Dataset rows
* * * * *

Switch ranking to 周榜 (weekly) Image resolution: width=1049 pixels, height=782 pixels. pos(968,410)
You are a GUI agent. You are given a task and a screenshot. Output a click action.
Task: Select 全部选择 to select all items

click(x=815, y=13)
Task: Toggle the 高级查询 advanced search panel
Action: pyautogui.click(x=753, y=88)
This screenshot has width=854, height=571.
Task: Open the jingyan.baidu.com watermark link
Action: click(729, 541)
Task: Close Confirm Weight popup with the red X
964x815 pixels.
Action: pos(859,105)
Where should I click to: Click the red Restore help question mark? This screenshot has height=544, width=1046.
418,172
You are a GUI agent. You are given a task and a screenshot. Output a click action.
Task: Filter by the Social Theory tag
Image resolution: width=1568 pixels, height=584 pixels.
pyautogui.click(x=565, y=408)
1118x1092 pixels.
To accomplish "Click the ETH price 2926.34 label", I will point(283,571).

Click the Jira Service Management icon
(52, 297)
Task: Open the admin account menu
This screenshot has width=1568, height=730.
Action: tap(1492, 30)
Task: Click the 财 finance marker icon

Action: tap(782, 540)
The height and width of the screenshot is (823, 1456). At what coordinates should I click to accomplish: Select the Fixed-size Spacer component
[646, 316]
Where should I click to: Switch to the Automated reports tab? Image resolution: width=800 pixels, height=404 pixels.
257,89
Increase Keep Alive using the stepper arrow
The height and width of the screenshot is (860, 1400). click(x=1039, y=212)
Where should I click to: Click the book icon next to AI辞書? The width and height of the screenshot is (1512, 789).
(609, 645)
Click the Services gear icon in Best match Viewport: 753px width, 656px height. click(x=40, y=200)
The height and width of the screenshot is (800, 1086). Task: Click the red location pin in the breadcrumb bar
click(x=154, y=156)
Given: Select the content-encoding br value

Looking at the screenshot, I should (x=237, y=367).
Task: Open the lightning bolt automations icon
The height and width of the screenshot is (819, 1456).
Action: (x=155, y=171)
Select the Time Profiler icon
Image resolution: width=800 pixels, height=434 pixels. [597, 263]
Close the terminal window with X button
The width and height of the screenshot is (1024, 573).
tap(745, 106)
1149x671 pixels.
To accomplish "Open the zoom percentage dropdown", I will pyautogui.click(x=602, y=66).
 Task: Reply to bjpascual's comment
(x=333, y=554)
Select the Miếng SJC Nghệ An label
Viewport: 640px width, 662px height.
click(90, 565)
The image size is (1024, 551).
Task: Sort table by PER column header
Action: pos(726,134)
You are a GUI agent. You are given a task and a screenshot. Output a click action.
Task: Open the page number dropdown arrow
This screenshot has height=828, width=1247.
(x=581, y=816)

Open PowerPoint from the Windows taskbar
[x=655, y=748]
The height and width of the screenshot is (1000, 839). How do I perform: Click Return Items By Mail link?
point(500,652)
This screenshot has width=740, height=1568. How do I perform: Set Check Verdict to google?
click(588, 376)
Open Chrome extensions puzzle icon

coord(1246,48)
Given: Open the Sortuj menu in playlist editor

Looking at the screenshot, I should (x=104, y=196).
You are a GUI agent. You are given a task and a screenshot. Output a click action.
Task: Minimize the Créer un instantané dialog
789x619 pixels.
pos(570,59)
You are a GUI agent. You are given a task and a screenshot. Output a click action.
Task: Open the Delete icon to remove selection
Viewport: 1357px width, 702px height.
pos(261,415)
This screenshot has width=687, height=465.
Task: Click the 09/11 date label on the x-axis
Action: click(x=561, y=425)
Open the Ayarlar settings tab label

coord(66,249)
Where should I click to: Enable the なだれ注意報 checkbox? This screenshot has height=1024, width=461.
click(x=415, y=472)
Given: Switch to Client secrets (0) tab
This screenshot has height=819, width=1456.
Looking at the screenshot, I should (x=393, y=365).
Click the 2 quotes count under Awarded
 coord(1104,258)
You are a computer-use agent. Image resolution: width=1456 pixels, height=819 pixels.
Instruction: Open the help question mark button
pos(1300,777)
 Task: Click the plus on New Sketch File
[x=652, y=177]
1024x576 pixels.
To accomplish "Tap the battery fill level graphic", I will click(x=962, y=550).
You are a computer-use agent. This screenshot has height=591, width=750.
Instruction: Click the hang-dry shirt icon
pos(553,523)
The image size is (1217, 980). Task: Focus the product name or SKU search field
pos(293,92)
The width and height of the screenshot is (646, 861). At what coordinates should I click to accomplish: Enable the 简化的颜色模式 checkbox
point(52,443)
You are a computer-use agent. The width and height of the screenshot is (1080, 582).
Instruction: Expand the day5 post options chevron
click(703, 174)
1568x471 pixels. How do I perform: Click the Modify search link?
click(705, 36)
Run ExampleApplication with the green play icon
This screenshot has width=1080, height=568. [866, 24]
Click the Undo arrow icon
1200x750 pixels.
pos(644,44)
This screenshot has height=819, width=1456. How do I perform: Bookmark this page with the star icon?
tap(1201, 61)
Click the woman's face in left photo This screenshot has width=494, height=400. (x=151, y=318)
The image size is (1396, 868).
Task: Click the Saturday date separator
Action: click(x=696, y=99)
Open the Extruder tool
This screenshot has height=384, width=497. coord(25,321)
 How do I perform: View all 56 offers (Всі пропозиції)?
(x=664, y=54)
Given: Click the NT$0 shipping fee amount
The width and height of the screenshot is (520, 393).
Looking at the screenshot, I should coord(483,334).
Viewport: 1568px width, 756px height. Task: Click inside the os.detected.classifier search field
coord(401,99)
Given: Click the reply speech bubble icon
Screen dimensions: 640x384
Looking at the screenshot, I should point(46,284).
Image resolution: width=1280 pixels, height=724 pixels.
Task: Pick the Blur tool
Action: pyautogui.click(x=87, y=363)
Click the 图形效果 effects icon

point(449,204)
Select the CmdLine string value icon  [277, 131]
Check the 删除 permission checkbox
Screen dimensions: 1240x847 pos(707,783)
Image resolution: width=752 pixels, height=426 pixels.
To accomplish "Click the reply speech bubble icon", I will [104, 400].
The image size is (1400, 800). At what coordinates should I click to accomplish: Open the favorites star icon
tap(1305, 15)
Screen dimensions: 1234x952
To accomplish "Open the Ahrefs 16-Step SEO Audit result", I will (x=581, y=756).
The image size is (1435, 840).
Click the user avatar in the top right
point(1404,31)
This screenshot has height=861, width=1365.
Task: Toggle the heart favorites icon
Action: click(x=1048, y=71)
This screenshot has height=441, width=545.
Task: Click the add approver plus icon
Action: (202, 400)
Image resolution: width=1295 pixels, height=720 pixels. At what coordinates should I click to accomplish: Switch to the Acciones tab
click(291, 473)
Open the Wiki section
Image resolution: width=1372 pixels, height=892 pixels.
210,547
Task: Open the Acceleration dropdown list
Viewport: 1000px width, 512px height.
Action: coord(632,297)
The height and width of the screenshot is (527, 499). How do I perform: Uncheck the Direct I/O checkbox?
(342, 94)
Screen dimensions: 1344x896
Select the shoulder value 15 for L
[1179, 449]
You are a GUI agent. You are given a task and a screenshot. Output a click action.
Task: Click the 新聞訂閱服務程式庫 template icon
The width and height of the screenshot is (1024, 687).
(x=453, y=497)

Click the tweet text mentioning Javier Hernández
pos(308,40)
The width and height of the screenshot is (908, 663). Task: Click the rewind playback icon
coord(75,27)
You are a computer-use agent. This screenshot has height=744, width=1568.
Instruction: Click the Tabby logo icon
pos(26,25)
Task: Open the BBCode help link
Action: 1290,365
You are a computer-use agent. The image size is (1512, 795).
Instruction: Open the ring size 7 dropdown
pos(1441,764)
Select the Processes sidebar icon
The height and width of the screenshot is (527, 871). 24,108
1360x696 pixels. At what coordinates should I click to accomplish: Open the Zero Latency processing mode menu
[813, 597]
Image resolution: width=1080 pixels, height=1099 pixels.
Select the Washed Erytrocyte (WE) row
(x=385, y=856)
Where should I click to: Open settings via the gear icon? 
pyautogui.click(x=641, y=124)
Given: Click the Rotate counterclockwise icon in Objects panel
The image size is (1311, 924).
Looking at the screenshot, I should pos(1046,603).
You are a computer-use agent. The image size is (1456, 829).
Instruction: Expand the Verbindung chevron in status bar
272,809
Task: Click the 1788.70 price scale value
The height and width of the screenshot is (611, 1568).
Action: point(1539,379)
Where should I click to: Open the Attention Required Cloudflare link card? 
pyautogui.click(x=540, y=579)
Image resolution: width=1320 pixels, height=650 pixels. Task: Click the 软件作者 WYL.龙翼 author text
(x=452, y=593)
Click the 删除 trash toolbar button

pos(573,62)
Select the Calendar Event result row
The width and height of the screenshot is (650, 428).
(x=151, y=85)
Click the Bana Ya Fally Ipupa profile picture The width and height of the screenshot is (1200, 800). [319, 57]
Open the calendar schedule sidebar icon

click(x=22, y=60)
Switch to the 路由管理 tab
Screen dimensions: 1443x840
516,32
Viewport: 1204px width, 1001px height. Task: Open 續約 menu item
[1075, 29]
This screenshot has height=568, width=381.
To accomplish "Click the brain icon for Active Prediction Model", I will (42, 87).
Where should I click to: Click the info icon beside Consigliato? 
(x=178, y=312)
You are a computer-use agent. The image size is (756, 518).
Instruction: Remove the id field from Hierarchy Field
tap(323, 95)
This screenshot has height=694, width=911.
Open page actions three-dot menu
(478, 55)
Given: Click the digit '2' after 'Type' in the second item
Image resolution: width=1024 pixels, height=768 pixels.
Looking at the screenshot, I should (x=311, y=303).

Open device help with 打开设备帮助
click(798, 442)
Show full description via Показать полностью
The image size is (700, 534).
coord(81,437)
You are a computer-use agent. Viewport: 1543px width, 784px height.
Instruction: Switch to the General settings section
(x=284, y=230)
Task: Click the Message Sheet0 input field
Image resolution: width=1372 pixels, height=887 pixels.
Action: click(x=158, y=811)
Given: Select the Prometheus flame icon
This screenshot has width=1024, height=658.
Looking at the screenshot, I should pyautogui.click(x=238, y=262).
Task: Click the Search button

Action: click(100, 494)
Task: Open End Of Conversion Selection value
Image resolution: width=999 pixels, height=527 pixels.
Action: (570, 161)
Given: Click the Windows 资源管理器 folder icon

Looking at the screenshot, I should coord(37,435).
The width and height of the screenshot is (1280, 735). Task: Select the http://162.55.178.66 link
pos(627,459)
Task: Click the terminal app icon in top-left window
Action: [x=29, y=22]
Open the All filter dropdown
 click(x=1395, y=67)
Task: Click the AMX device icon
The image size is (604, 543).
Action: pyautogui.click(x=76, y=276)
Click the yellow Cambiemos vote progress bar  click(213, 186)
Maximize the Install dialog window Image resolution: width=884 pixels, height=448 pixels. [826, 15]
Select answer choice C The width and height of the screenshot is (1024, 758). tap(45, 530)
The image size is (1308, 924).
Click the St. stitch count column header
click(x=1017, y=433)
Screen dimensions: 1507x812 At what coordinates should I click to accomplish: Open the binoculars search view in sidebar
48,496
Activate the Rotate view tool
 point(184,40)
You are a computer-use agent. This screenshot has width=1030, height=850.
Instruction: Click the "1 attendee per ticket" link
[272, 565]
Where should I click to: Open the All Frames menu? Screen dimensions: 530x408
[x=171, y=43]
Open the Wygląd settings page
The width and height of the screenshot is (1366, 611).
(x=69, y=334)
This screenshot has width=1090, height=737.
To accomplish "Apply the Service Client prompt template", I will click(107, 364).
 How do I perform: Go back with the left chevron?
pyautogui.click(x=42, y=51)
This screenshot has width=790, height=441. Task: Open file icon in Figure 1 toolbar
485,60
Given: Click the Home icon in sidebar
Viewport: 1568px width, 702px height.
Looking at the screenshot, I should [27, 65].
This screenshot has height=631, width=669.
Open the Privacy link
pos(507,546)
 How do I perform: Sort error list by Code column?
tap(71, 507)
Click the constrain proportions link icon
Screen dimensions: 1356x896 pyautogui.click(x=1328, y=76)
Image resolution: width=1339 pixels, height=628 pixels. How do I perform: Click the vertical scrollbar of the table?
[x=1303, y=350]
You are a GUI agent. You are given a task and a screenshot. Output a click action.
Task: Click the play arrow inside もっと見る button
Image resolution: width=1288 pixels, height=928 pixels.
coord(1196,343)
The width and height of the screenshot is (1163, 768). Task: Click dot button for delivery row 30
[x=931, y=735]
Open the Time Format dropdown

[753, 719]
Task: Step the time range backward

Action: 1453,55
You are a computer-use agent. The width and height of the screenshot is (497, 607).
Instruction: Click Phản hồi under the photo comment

* * * * *

WORK TO DO
Convert the records from the start through the line containing "Action: tap(1492, 30)", inclusive, into a JSON list of strings with one string per line, leaving out blank lines.

OUTPUT FOR THIS TASK
[
  "Switch ranking to 周榜 (weekly) Image resolution: width=1049 pixels, height=782 pixels. pos(968,410)",
  "You are a GUI agent. You are given a task and a screenshot. Output a click action.",
  "Task: Select 全部选择 to select all items",
  "click(x=815, y=13)",
  "Task: Toggle the 高级查询 advanced search panel",
  "Action: pyautogui.click(x=753, y=88)",
  "This screenshot has width=854, height=571.",
  "Task: Open the jingyan.baidu.com watermark link",
  "Action: click(729, 541)",
  "Task: Close Confirm Weight popup with the red X",
  "964x815 pixels.",
  "Action: pos(859,105)",
  "Where should I click to: Click the red Restore help question mark? This screenshot has height=544, width=1046.",
  "418,172",
  "You are a GUI agent. You are given a task and a screenshot. Output a click action.",
  "Task: Filter by the Social Theory tag",
  "Image resolution: width=1568 pixels, height=584 pixels.",
  "pyautogui.click(x=565, y=408)",
  "1118x1092 pixels.",
  "To accomplish \"Click the ETH price 2926.34 label\", I will point(283,571).",
  "Click the Jira Service Management icon",
  "(52, 297)",
  "Task: Open the admin account menu",
  "This screenshot has width=1568, height=730.",
  "Action: tap(1492, 30)"
]